REFLEXÕES SÔBRE A VAIDADE DOS HOMENS
Infeliz e estudada consolação! O cativeiro costuma ser
à medida da formosura; quanto mais belas, mais
presas: para terem alguma liberdade é preciso que não
tenham nenhuma formosura. Cruel situação! Quem há
de trocar uma coisa pela outra, ou quem sabe qual das
duas é melhor? Ter liberdade e formosura juntamente,
é muito; ter uma coisa, e perder a outra, é pouco.
Quem há de resolver-se a perder a liberdade, e também
que mulher se não há de afligir na falta de formosura?

* **Conteúdo dos dados**
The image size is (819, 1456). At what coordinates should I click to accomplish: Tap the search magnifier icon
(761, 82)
---
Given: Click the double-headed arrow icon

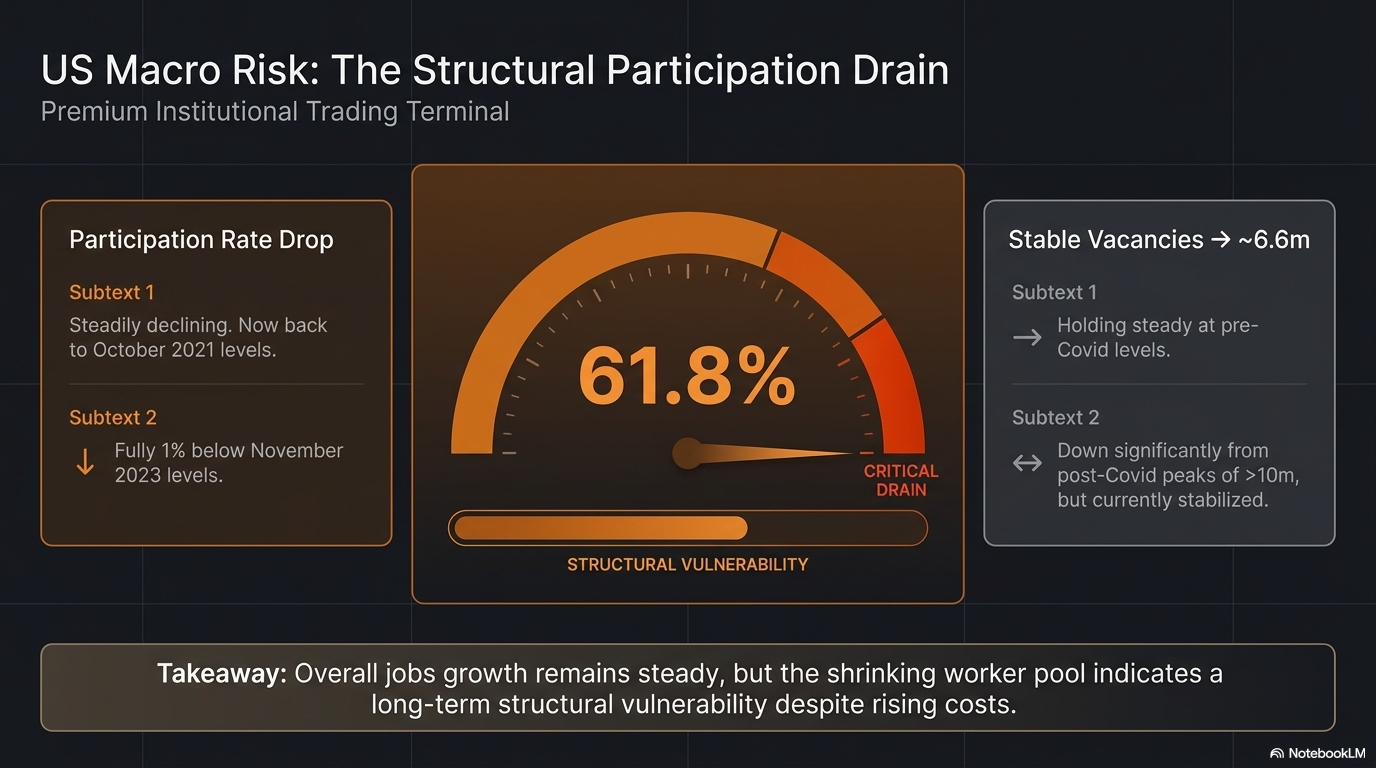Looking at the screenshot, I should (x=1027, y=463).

* **Tarefas a executar**
• 1. Responda, com base no trecho sobre a vaidade dos homens:
(a) O cativeiro costuma ser à medida de quê?
(b) Para terem alguma liberdade, o que é preciso?
(c) Como o trecho avalia ter uma coisa e perder a outra?
• 2. Transcreva do trecho sobre a vaidade dos homens a passagem entre "REFLEXÕES SÔBRE A" e "falta de formosura?", inclusive.

* **Conjunto de respostas**
• 1.
(a) À medida da formosura.
(b) Que não tenham nenhuma formosura.
(c) Como pouco.

• 2.
REFLEXÕES SÔBRE A VAIDADE DOS HOMENS
Infeliz e estudada consolação! O cativeiro costuma ser
à medida da formosura; quanto mais belas, mais
presas: para terem alguma liberdade é preciso que não
tenham nenhuma formosura. Cruel situação! Quem há
de trocar uma coisa pela outra, ou quem sabe qual das
duas é melhor? Ter liberdade e formosura juntamente,
é muito; ter uma coisa, e perder a outra, é pouco.
Quem há de resolver-se a perder a liberdade, e também
que mulher se não há de afligir na falta de formosura?